“Anti-calcio won this evening,” complained Ajax coach Frank de Boer. “Unfortunately in football, the most beautiful teams don’t always win.”
Requiring a victory at San Siro last night to reach the knock-out stages of the Champions League for the first time in six years, Ajax were held to a stalemate by Milan. They hit the post soon after kick-off, played with a man advantage for 73 minutes after the hosts lost their captain Riccardo Montolivo following a horror challenge on Christian Poulsen, commanded 71% of the ball and had no fewer than 25 attempts on goal.
“I lost a few kilos this evening,” admitted Milan coach Massimiliano Allegri. When his team went down to 10-men so early on, you feared for them.
Still what was it Arrigo Sacchi used to say? “Five organised players would always beat 10 disorganised ones.” This became like one of his training exercises. All Milan needed was to hold out for a draw to make the last 16. Anyone who has followed them closely this season, however, knows that they can’t defend. But they had little choice. Up went the barricades, manned in chief by Nigel de Jong.
Associated with the high kick on Xabi Alonso in the 2010 World Cup final no player, apart from his former international teammate and predecessor at Milan, Mark van Bommel, epitomises how far removed the Netherlands became from their Totalvoetbal ideals as he does. It was as though the Oranje renounced everything they stood for under Bert van Marwijk.
You might say that Milan’s experience has been the same: going from the tulipani or tulips of Marco van Basten, Ruud Gullit and Frank Rijkaard to the ortiche or nettles of van Bommel and then de Jong. “You can’t always dine on lobster and caviar,” Allegri once claimed. “Every now and again you have to be satisfied with a ham sandwich.” Wednesday night was one of those occasions.

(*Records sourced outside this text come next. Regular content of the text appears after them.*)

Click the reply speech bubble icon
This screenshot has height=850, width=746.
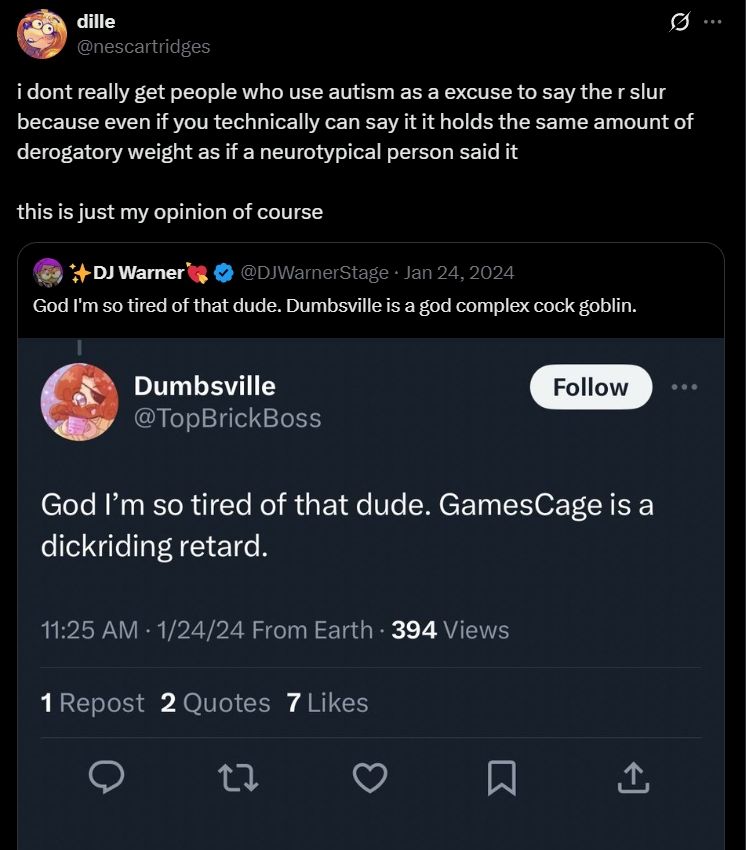click(x=108, y=778)
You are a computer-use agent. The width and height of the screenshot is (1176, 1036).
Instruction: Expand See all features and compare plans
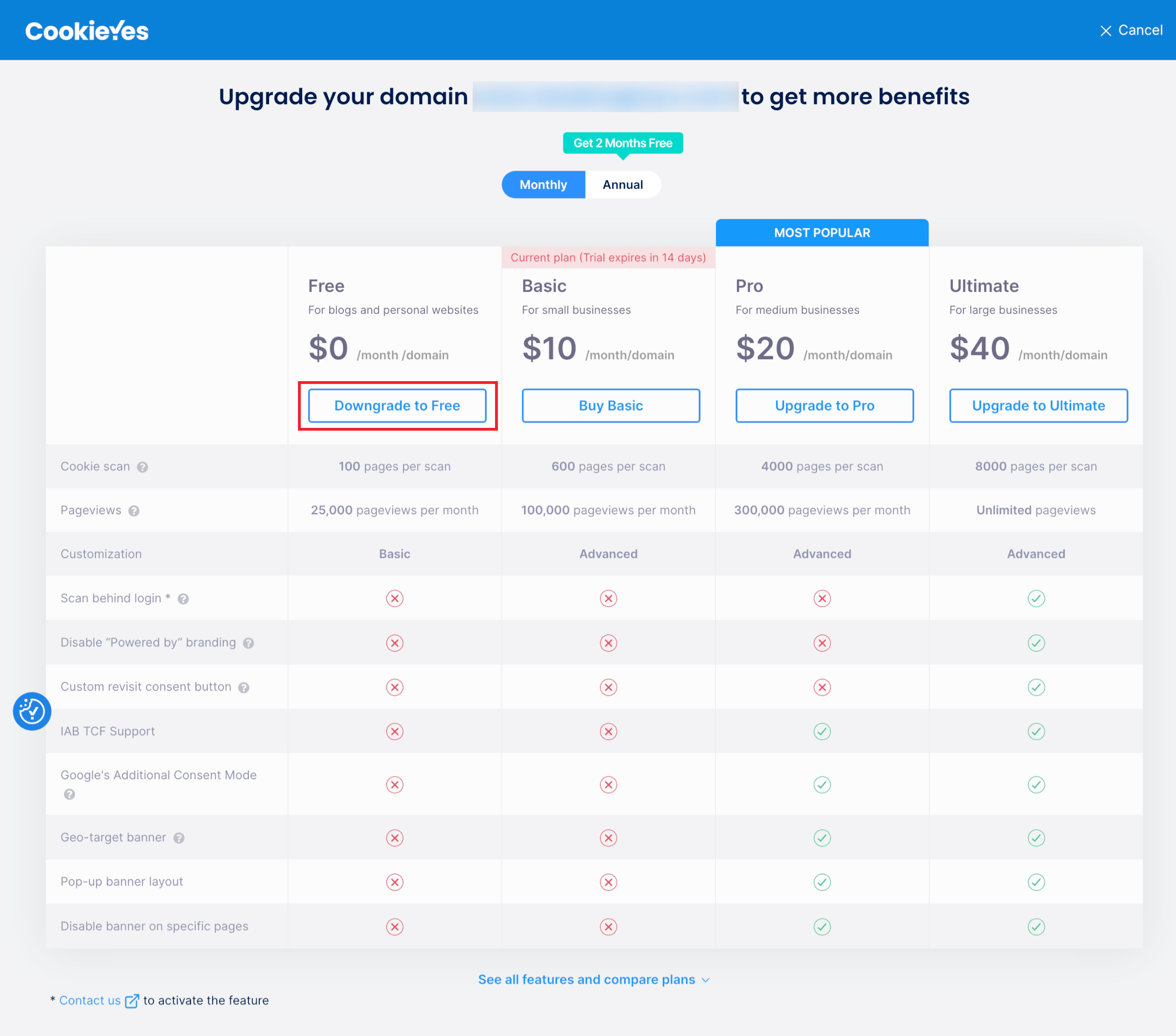coord(586,979)
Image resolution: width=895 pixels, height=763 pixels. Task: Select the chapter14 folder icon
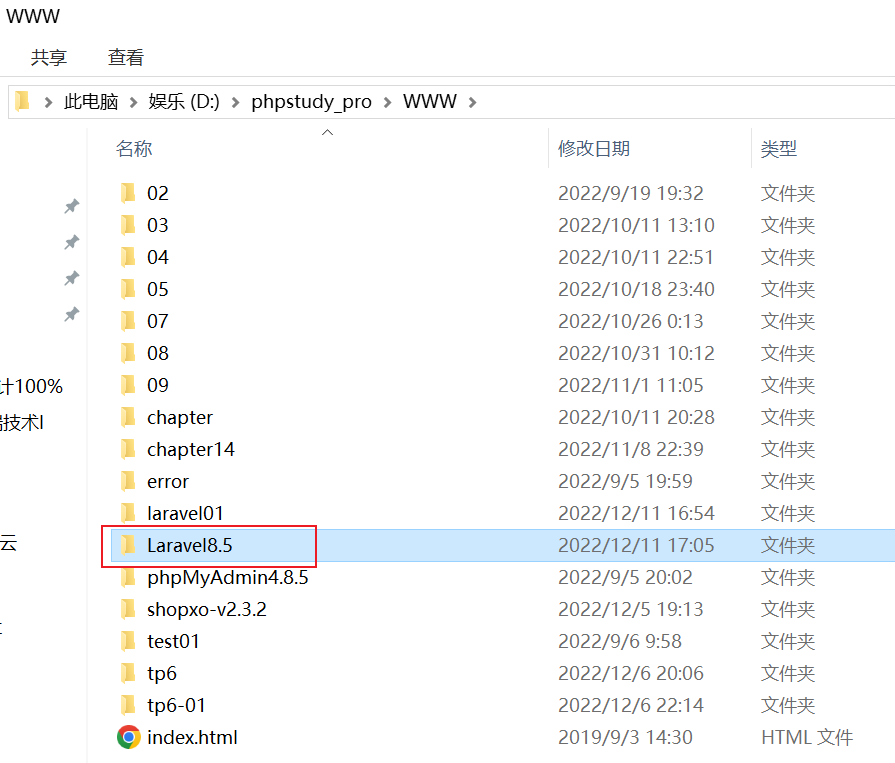pyautogui.click(x=128, y=449)
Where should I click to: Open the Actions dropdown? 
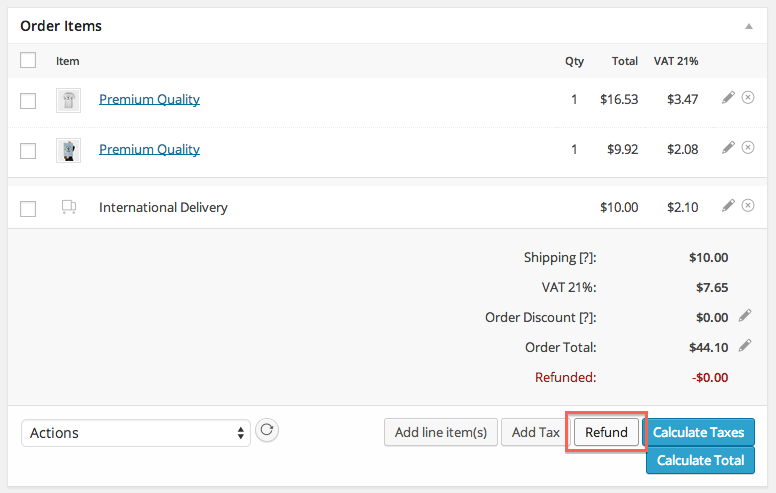(136, 433)
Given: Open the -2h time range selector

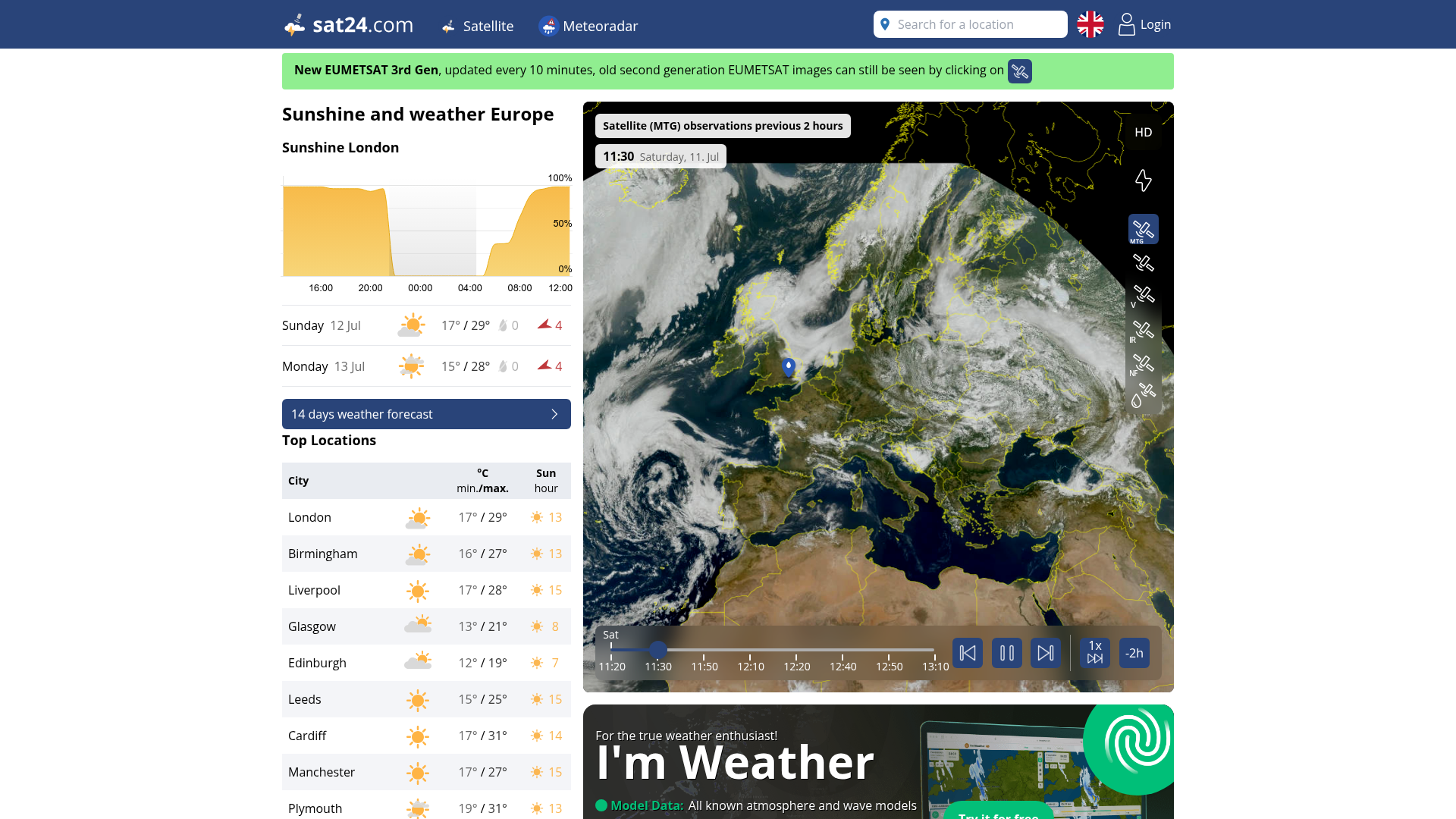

Rather than play like the Grande Milan that owner Silvio Berlusconi evoked on his visit to Milanello the day before, Milan played like Solbiatese, a provincial team. But what did you expect? This was a backs-against-the-wall job and in these kinds of situations there are few better players to have by your side than de Jong.
For a man of small stature, he was a giant, wrote La Gazzetta dello Sport. He screened the back four, organised his troops and read Ajax’s play as though it were a book he knew off by heart. A former student of theirs through the `90s and early 2000s, de Jong questioned what he was taught. “Even if I came through at Ajax, good football as an end itself doesn’t interest me,” he said. “My objective is success. You can have it by going down many different paths.”
Grinding out a 0-0 is one. Last night he intercepted the ball 7 times, made 1 clearance, blocked a shot and not for the first time this season finished as Milan’s leading passer with 37.
He’s an interesting one de Jong. There’s a temptation to stereotype him as a destroyer, a snarling mastino or mastiff as he’s been described in today’s papers in Italy. But there’s more to his game than that. As touched upon, he reads the game well. De Jong is third for interceptions in Serie A (47) and down in 20th for tackles (40). Like former Milan midfielder Ray Wilkins advises players to, he stays on his feet.
There’s a directness to his play too. When he’s not taking the ball on de Jong’s looking to spray it around. It might come as a surprise to learn that he has made the most accurate long passes in Serie A (12.8 per game) this season. It says a lot about Milan’s play that Philippe Mexes and midfield partner Riccardo Montolivo are second and third in the league in this regard too.
Needless to say, this doesn’t mean they have found a replacement for Andrea Pirlo. Far from it. While de Jong has made the third most accurate passes in Serie A (59 per game) and is also third for pass success (92.1%), he isn’t a born again regista. As if that needed underlining only five of his 961 passes this season have been classified as key. A lot are short and side-to-side.
He’s a carpenter not an architect. Ask him to chop wood rather than build you a house. Why else do you think Milan experimented with Kaká alongside de Jong during the international break? They need greater invention from deep. De Jong is a platform for that. He allows others to go and play, offering to look after the defence while they do so.
Purists would of course prefer a Pirlo in his position. That’s understandable, but remember how fans of Manchester City were sorry to see de Jong go. They lost a leader and you might argue their midfield tandem hasn’t had the same balance since. Largely absent in his first season with an Achilles injury, many Milan supporters are beginning to appreciate what they’ve got in de Jong. Recently brought back into the international set up by Louis van Gaal, the Netherlands are again too.